Juliet Romeo Librairie La Madeleine (Lyon)

Après avoir reçu le prix Nobel de Littérature en 2017, Kazuo Ishiguro nous revient avec un nouveau roman, dans sa veine dystopique, Klara et le soleil. L’histoire d’une intelligence artificielle et de l’enfant qu’elle accompagne, mais surtout une histoire d’humanité.
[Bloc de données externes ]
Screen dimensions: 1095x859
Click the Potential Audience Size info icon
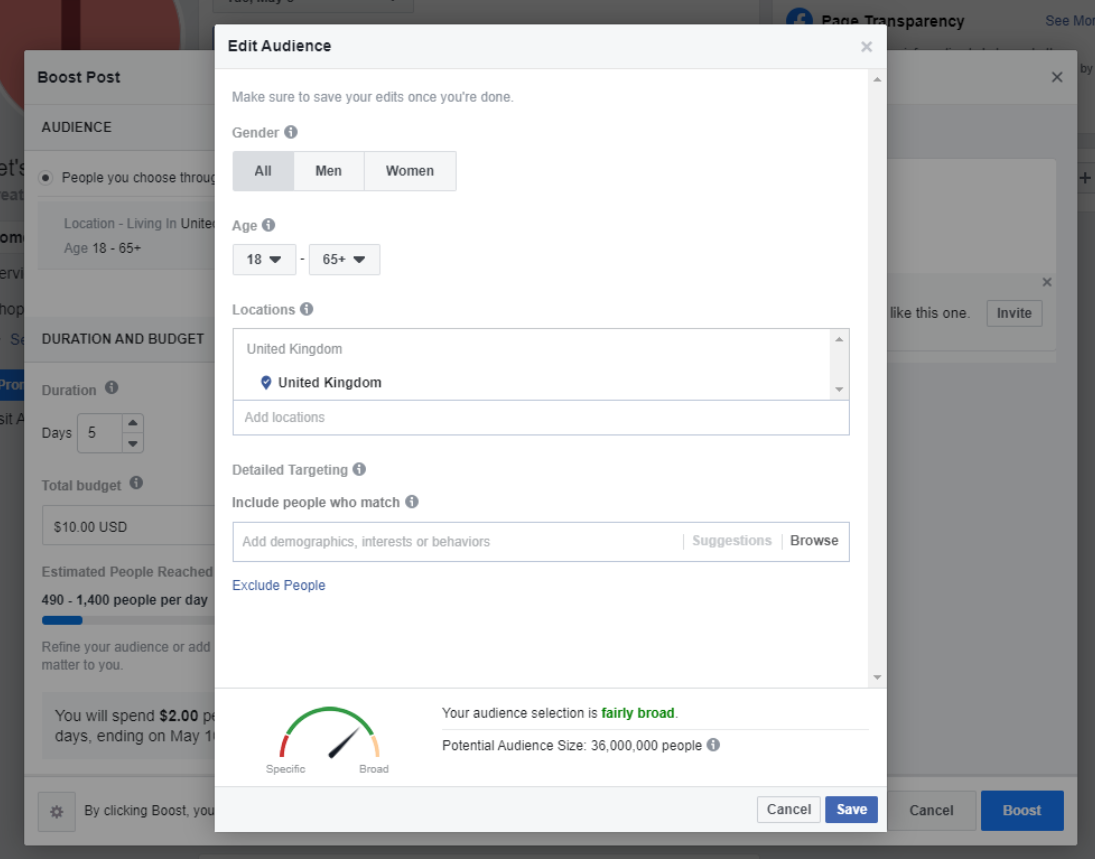tap(713, 745)

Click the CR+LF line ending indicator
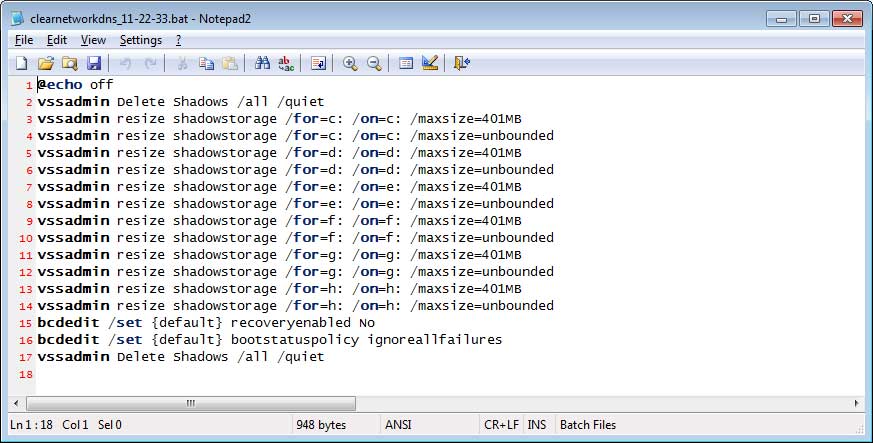click(x=500, y=425)
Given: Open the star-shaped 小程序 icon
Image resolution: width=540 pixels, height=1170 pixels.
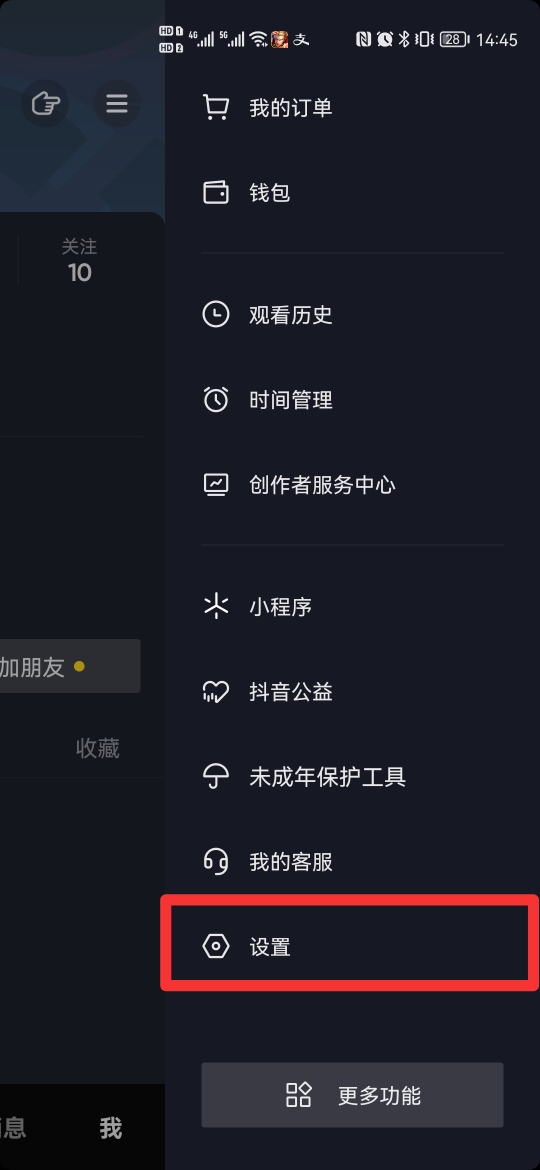Looking at the screenshot, I should click(x=216, y=606).
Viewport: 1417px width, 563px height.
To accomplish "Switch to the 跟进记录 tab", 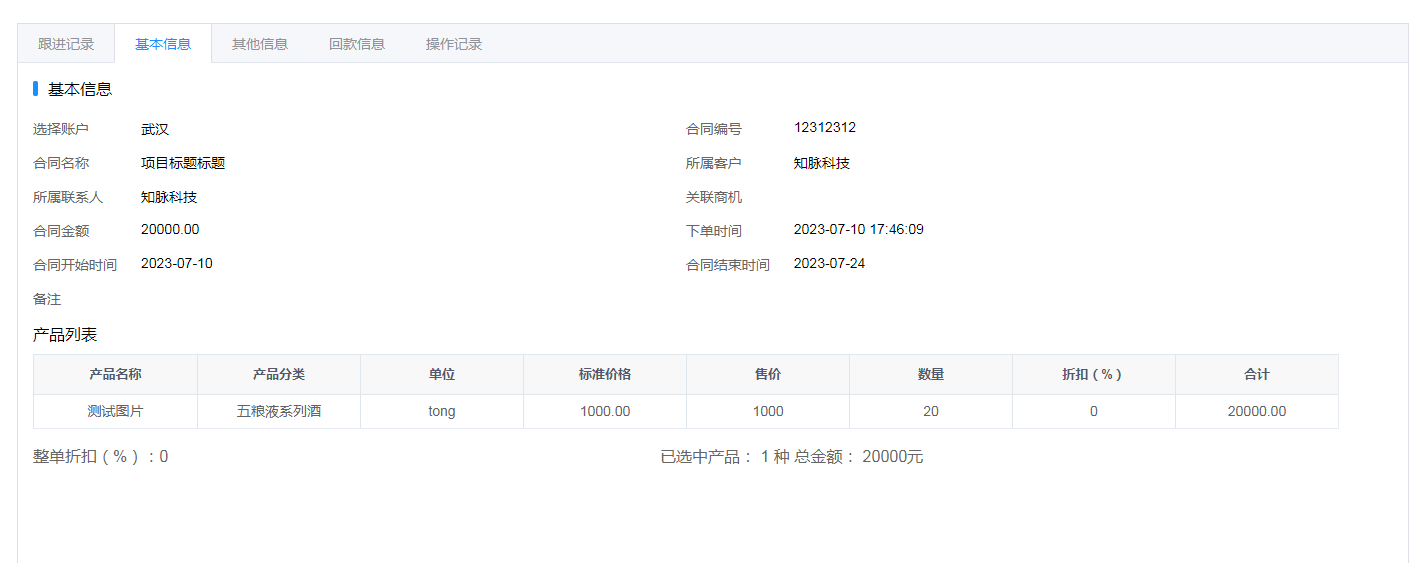I will coord(66,44).
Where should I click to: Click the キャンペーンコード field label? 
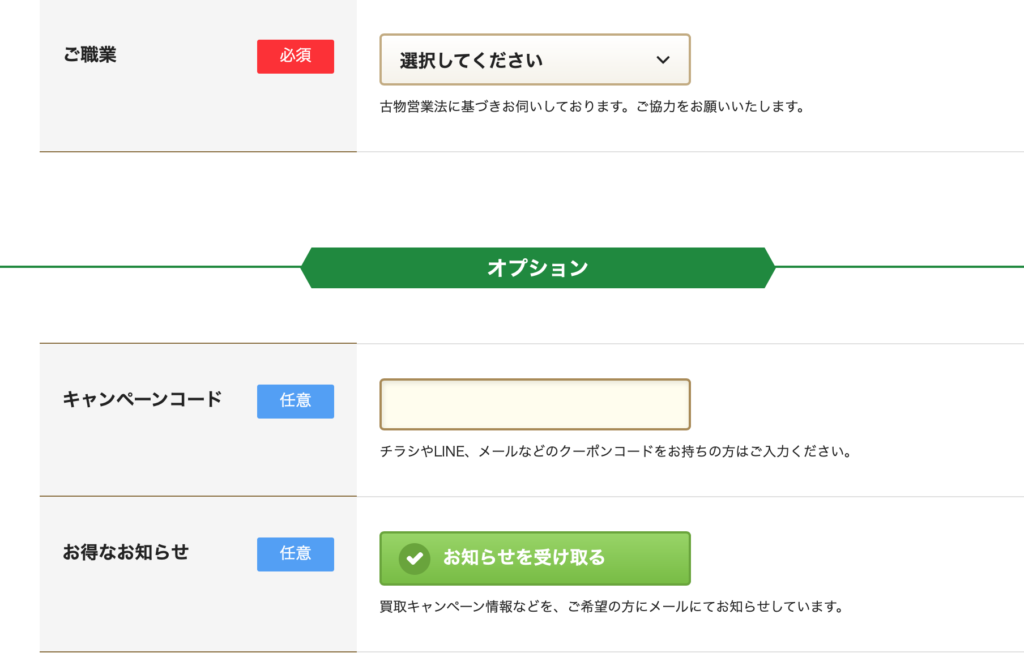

Klara est une intelligence artificielle ou très exactement une A.A., une Amie Artificielle, un robot créé pour accompagner un ou une adolescente dans un monde où le lycée n’existe quasiment plus et où les relations sociales sont complexes et codifiées. Klara ne vit que pour deux choses : trouver un ou une enfant qui voudra d’elle et capter les rayons du soleil, source de nutriments indispensables à son bon fonctionnement. Alors qu’elle attend d’être choisie dans une boutique spécialisée, Klara va être repérée par Josie, une jeune fille malade qui vit seule avec sa mère. À travers la vitrine du magasin, elles vont se parler. Mais Gérante, la directrice de la boutique, va prévenir Klara : les promesses d’enfants peuvent être source de déception. Pourtant, Josie va venir la chercher et la faire entrer dans sa maison et dans sa vie. Un nouvel horizon s’ouvre alors pour Klara, même si ce nouveau monde est fait de secrets, de chagrin et de ténèbres. Dans la lignée du magnifique Auprès de moi toujours, Kazuo Ishiguro explore une nouvelle fois l’âme humaine à travers un récit futuriste qui ressemble pourtant beaucoup à notre présent. Klara est le prétexte à analyser, comme l’auteur en a l’habitude, notre société, notre vivre ensemble, nos sentiments. Que devient aujourd’hui l’humain dans un monde de plus en plus virtuel, de plus en plus connecté ? Comment pouvons-nous créer des relations sociales si nous devons toujours rester sur le bon chemin et rentrer dans des cases préétablies ? Klara, dans le monde qui l’a conçu pour faciliter la vie des jeunes, analyse, réfléchit, observe avec une froideur presque clinique les humains qui l’entourent. Et pourtant, elle fait preuve d’une douceur et d’une empathie dont ces derniers sont dépourvus. Kazuo Ishiguro parvient à nous plonger dans ce récit à la première personne et à nous faire épouser les pensées, les gestes, la vision de cette Amie Artificielle pour nous faire toucher du doigt les problématiques profondes de notre société. Regarder notre monde à travers les yeux de Klara nous amène à faire un pas de côté, à regarder et entendre, avec douceur et bienveillance, l’humanité telle qu’elle est et telle que nous voulons qu’elle soit, demain, pour les générations futures. La voix de Klara, pleine d’espoir enfantin, continuera longtemps à résonner chez le lecteur tant l’humanité, toute artificielle qu’elle soit, vibre à chacun de ses gestes et à chacune de ses paroles.